Method 100 begins at technology deployment estimation step 10. Step 10 comprises estimating a rate of deployment of a newly adopted technology in a target utility area over a predetermined period of time. The rate of deployment in the target utility area may be estimated from regionwide adoption trends, expected regionwide flow of the adopted technology, technology market share data, and other historical or forecasted data. The predetermined period of time may range from one (1) year to ten (10) years or more in weekly, monthly, annual or multi-year increments. As an example, a ten-year, forward-looking, period may be selected as the predetermined period of time when method 100 is used to facilitate the deployment of new HPs in a target utility area. Other predetermined time periods may be used for other types of electro-technologies and/or depending on an intended user's preferences or requirements. Depending on the type or nature of the new technology, step 10 may rely on one or more different methods to estimate the new technology's rate of deployment.

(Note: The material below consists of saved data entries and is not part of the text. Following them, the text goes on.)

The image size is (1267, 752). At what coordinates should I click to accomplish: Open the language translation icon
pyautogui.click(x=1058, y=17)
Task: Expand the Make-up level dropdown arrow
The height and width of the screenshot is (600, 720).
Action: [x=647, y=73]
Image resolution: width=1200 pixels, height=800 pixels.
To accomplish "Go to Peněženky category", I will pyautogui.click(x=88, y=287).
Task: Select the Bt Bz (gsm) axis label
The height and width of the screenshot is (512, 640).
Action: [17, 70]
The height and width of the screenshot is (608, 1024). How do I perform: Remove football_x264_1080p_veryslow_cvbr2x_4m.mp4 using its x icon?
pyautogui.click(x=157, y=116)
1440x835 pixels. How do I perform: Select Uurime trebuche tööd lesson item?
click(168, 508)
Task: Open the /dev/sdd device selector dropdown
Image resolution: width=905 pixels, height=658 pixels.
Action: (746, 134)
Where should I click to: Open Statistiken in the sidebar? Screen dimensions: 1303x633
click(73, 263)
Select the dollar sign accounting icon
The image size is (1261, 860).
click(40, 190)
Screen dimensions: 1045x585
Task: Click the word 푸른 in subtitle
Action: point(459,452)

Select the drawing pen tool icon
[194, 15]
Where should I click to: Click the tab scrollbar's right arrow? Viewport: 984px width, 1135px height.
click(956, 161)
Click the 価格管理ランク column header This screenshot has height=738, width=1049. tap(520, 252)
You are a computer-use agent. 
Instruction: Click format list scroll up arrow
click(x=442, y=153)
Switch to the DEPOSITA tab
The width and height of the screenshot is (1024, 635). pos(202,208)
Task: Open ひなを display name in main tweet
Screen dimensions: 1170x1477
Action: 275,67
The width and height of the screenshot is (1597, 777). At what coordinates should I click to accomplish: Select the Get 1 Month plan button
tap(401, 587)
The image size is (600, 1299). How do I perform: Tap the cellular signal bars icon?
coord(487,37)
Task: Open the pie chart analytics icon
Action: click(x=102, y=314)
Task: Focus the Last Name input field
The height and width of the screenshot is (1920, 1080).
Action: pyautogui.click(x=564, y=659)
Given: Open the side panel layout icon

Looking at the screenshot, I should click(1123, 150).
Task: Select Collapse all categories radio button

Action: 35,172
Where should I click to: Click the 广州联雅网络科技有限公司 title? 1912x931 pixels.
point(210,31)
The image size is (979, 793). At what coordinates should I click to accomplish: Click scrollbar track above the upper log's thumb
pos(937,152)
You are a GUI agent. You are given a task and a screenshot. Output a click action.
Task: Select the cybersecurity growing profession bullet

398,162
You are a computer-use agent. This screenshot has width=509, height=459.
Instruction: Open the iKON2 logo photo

For example, adjusted annual EV stock forecasts may be estimated in step 10 by using one or more deployment models, including one or more macroeconomic energy-economic models. Such models may, for example, estimate the propensity of adopting an EV based on the cost of ownership of the vehicle relative to other vehicles or technologies available to the purchase. In general, the models may be developed or otherwise configured to account for an adjusted annual total stock of vehicles and an adjusted annual market share for EVs. The adjusted total stock of vehicles each year may be determined from a stock turnover model, or by using a different stock estimation approach to estimate how new EV stock and retiring EV stock affect the overall makeup of EV adoption. The adjusted EV market share each year may be determined by applying one or more EV growth models to a previous year's EV market share. Actual vehicle stock and EV market share data in a current year can be retrieved from external databases and used as a basis for determining the immediate following year's adjusted total stock of vehicles and EV market share.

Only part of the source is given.